И в очередной раз, когда Саид заявил, что только он, единственный татарин на свете, может перепрыгнуть через пояс, я «разозлился» и сказал:

– Гони бутылку, сейчас я буду прыгать!

– Гани бутылк, гани бутылк! Ты прыгни наперед, а я – гани бутылк!

Я лениво взял в руки пояс и легко перепрыгнул через него несколько раз вперед, а потом и назад. Все ахнули. Саид, мгновенно отрезвев, погнал в магазин за бутылкой. Мы весело выпили, но показалось мало. Я и говорю уже подвыпившиму Саиду:

– Татарин, а хочешь меняться – ты ставишь еще одну бутылку водки, а я – бутылку десятилетнего коньяка из Тбилиси!

Саид смекнул, что эта сделка выгодная, но все-таки потребовал:

– Покажи!

– Ты что, своим не веришь, не поставлю – ты можешь свою бутылку и не открывать… и т. д. и т. п.

Татарин побежал еще за одной бутылкой, а я открыл подарочный набор «Охотничий», который привез из Тбилиси. Там были три маленькие бутылочки по 25 миллилитров (грамм) 10-летнего коньяка – точные копии обычных бутылок. Я достал одну из них, поставил на стол, и мы стали ждать прихода Саида. Тот забежал с бутылкой и уставился на это «чудо» на столе.

– Это не бутылк! – только и сказал он.

– А что это – чашк, банк или кружк? – это и есть бутылк, только маленький, а размеры мы и не оговаривали! – убеждал я Саида. Ко мне присоединились и соседи, которые тоже убеждали Саида: «Это бутылк, настоящий бутылк!»

Добрый татарин не выдержал – открыл бутылку и разлил водку по стаканам. Для запаха мы добавили в каждый стакан по наперстку коньяка, а красивую бутылочку Саид запрятал себе в тумбочку.

– Чтобы помнил, как меня надули! – смеясь, сказал он.

Назавтра выпить уже было нечего, я и вечером проглотил вторую бутылочку коньяка. А потом шальная мысль пришла мне в голову. Я втихую поставил эту пустую бутылочку рядом с первой в тумбочку Саида. А вскоре появился и слегка выпивший Саид.

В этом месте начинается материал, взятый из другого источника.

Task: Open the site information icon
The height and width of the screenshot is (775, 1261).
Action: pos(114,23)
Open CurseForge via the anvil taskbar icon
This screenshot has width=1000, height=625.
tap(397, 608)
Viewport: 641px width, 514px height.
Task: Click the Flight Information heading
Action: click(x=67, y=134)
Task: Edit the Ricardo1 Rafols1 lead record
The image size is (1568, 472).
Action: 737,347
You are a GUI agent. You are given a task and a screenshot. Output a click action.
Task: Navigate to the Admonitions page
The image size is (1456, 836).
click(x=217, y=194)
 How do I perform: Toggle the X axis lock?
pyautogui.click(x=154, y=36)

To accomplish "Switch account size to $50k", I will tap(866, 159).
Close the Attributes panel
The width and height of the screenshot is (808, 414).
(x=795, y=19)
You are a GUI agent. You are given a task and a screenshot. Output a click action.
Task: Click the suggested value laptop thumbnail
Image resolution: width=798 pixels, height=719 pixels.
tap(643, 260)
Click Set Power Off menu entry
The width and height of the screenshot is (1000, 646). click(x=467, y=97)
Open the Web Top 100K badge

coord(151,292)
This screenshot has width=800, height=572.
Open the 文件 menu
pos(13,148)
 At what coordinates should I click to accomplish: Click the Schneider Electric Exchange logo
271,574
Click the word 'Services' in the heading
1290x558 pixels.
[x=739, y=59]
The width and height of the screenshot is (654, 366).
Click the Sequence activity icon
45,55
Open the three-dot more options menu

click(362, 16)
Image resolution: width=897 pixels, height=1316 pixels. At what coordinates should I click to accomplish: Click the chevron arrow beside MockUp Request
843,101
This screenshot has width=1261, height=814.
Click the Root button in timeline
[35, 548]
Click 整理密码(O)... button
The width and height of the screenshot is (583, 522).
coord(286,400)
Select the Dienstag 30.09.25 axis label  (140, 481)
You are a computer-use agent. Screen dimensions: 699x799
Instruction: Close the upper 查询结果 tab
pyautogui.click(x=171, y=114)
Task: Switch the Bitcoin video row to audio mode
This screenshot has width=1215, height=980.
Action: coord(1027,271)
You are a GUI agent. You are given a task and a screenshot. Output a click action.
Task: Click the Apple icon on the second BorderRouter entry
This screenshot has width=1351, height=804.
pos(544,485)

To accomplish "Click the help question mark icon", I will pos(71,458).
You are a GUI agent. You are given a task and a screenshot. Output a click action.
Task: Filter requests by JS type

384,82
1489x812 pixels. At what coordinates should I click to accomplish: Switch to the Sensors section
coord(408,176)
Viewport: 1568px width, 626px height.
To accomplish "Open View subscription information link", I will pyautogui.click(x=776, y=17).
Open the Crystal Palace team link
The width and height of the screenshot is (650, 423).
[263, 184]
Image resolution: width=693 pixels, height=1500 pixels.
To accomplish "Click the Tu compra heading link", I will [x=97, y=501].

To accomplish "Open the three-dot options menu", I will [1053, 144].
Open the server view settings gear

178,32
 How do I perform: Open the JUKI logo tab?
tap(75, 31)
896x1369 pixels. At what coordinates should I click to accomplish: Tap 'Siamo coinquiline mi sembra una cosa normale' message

– Как ты меня вчера надул со своей бутылочкой коньяка! – вспомнил Саид.

– Может и надул, но если быть честными, то бутылок коньяка было две! – убежденно сказал я.

– Один, один! – настаивал Саид, ища поддержку у соседей. Но они только воротили носы, не понимая, чью сторону выгоднее принимать.

– Давай спорить на бутылку водки – предложил я, – что бутылок коньяка было две!

– Давай! – вдруг согласился Саид, – я знаю, как доказать. Я спрятал пустой бутылк в тумбочка!

Саид открыл тумбочку и достал… две пустые бутылки из-под коньяка. Жаль, что я не сфотографировал выражение лица Саида. Станиславский сказал бы, что это мимика «высшей степени удивления». Не меньшее удивление было и на лицах у соседей – они же видели вчера, что Саид прятал в тумбочку одну пустую бутылку. Но им маячила выпивка «на халяву», и они признали, что бутылки было две.

Саид побежал за водкой…

Назавтра я выпил последнюю бутылку коньяка, а пустую, конечно же, сунул опять в тумбочку Саида. И когда вечером подвыпивший Саид пришел домой, я сразу «взял быка за рога».

– Ну, Саид, значит, выпили мы с тобой мои три бутылки коньяка…

– Что? – перебил Саид, – какой три бутылк? – и он быстро открыл тумбочку, где красовались живописной группкой три цветастые бутылочки.

– Сволочи! – возопил Саид, – надули меня все-таки!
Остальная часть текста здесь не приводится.